Sob relatoria do ministro Luís Roberto Barroso, o caso teve a repercussão geral reconhecida em 2017. Na ocasião, o relator destacou a importância da autodeterminação do indivíduo e o respeito às crenças, mas ponderou que o exercício da convicção religiosa para alocação de recursos públicos escassos, como no caso de uma cirurgia específica, pode comprometer outros princípios constitucionais.

“Exigir que o sistema de saúde absorva toda e qualquer pretensão individual, como se houvesse na Constituição o direito a um trunfo ilimitado, leva à ruína qualquer tentativa de estruturação de serviços públicos universais e igualitários”, afirmou.

Em parecer enviado ao caso, a Procuradoria-Geral da República propôs tese em que o Estado deve ser obrigado a arcar com os custos de procedimento médico que não viole a liberdade religiosa do cidadão desde que o tratamento alternativo já esteja disponibilizado a todos pelo sistema público de saúde.

Direito de exigir tratamento específico 

O Recurso Extraordinário (RE) 1212272, sob relatoria do ministro Gilmar Mendes, tem como ponto de discussão o caso de uma paciente testemunha de Jeová que foi encaminhada para a Santa Casa de Maceió (AL) para a realização de uma cirurgia de substituição de válvula aórtica.
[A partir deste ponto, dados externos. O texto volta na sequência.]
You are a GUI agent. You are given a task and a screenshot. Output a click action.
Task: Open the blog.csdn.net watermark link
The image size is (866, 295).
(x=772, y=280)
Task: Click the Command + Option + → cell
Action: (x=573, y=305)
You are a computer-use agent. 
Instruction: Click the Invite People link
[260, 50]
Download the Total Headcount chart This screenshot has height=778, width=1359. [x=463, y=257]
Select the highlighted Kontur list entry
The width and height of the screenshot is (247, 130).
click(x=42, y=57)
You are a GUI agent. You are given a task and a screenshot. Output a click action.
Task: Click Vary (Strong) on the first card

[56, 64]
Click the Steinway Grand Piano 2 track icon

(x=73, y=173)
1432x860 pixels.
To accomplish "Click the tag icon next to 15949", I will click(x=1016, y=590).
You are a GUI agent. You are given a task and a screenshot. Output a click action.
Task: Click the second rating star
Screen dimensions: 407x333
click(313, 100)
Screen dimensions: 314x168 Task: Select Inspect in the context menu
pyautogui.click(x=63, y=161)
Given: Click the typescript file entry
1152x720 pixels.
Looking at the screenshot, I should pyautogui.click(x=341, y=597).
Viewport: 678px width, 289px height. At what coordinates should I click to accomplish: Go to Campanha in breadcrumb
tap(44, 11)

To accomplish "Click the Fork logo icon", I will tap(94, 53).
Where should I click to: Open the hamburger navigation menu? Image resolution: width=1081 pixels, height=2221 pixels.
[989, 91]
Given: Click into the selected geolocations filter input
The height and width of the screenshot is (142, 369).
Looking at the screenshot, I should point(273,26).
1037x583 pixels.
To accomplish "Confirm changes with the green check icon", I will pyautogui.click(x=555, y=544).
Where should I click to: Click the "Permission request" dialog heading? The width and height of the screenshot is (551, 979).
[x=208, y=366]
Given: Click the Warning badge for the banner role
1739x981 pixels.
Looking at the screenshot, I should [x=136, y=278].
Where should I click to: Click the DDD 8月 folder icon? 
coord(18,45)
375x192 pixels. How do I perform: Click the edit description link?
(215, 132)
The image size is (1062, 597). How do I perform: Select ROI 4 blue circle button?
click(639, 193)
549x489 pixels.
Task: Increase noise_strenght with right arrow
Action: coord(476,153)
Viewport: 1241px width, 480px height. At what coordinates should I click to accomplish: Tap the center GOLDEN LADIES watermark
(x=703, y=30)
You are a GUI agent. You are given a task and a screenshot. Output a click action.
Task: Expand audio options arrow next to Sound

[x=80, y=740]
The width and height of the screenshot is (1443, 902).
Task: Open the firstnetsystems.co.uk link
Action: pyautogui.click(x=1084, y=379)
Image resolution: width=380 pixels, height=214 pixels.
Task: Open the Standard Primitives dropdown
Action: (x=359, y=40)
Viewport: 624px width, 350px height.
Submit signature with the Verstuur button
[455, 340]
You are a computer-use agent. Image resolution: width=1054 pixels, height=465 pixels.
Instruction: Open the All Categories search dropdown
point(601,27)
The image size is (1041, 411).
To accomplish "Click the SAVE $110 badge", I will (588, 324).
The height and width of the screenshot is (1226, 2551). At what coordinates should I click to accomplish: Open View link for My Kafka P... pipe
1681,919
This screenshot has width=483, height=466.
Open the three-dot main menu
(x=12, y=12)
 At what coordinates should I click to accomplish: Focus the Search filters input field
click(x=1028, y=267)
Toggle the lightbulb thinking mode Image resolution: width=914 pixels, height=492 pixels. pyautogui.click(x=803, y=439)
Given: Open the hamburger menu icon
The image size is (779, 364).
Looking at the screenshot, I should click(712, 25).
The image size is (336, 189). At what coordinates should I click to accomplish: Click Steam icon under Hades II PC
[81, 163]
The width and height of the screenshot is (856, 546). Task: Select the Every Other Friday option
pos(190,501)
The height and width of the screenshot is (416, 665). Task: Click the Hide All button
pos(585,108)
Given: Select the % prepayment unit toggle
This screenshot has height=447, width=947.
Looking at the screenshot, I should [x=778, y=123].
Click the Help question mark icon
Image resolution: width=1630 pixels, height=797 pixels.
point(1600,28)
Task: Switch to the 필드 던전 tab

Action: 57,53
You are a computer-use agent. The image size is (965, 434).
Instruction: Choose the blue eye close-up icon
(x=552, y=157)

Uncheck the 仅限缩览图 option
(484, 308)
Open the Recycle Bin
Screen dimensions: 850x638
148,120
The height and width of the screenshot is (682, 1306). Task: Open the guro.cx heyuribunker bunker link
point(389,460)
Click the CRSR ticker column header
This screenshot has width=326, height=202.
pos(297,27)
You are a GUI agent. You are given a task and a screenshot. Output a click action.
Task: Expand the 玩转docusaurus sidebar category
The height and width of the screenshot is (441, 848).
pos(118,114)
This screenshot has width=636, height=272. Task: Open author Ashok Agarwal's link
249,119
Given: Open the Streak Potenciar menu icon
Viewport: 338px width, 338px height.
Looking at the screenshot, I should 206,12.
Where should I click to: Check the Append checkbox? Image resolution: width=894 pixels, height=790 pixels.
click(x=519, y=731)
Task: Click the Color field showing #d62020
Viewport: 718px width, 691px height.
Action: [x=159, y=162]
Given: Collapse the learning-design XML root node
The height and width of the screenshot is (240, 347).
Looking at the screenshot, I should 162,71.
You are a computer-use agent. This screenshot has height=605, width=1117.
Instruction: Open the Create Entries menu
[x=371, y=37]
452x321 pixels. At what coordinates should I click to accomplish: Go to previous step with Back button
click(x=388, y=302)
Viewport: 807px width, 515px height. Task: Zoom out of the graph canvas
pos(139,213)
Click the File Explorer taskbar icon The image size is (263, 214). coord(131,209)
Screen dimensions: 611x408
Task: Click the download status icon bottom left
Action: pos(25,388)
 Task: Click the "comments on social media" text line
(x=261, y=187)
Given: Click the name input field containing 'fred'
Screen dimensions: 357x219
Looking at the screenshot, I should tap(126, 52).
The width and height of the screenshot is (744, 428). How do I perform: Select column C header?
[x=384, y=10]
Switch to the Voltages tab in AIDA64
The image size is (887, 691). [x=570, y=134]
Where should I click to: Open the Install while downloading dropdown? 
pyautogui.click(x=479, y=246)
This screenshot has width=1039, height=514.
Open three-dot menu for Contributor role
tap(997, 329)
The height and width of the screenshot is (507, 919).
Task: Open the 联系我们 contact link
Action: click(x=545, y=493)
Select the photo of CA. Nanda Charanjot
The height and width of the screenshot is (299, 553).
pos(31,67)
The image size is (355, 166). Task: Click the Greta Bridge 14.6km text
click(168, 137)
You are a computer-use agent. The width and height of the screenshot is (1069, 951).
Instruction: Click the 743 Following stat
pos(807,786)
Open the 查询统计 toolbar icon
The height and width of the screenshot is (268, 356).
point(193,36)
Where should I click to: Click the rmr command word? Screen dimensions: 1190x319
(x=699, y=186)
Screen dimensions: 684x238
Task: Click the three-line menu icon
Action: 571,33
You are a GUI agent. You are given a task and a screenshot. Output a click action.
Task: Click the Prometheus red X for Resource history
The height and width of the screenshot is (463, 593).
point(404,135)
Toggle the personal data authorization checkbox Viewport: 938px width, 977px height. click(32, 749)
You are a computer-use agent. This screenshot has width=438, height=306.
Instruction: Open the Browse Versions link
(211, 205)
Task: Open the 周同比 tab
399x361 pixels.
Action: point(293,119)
O procedimento foi rejeitado após a mulher se negar a assinar um termo de consentimento que previa a possibilidade de realização de eventuais transfusões de sangue durante o procedimento. Ao acionar a Justiça, a paciente frisou que é plenamente capaz, lúcida e ciente dos riscos da cirurgia sem transfusão de sangue, optando por rejeitar tal intervenção para resguardar seu direito de autodeterminação e sua dignidade.

Nas instâncias inferiores, os juízes rejeitaram o pedido da paciente para fazer a cirurgia sem transfusão. O argumento principal é que, embora haja declarações de médicos apontando ser possível realizar o procedimento sem a transfusão, não há garantias de que tal método seria isento de riscos para a paciente.

Ao reconhecer a repercussão geral do caso, em 2019, o ministro Gilmar Mendes pontuou que o direito de autodeterminação das Testemunhas de Jeová em exigir tratamento médico sem transfusão de sangue é uma discussão de “inegável relevância”. “Destaque-se que o alcance dos destinatários da liberdade religiosa não deve ser medido pela força numérica nem pela importância social de determinada associação religiosa”, afirmou.

Em parecer, a PGR defende proposta em que o paciente possa recusar tratamento médico por motivos religiosos, desde que ausente risco à saúde pública e à coletividade. Além disso, a Procuradoria sugeriu tese em que diz ser possível a realização de procedimento cirúrgico sem transfusão, desde que haja viabilidade técnico-científica, anuência da equipe médica e decisão inequívoca do paciente.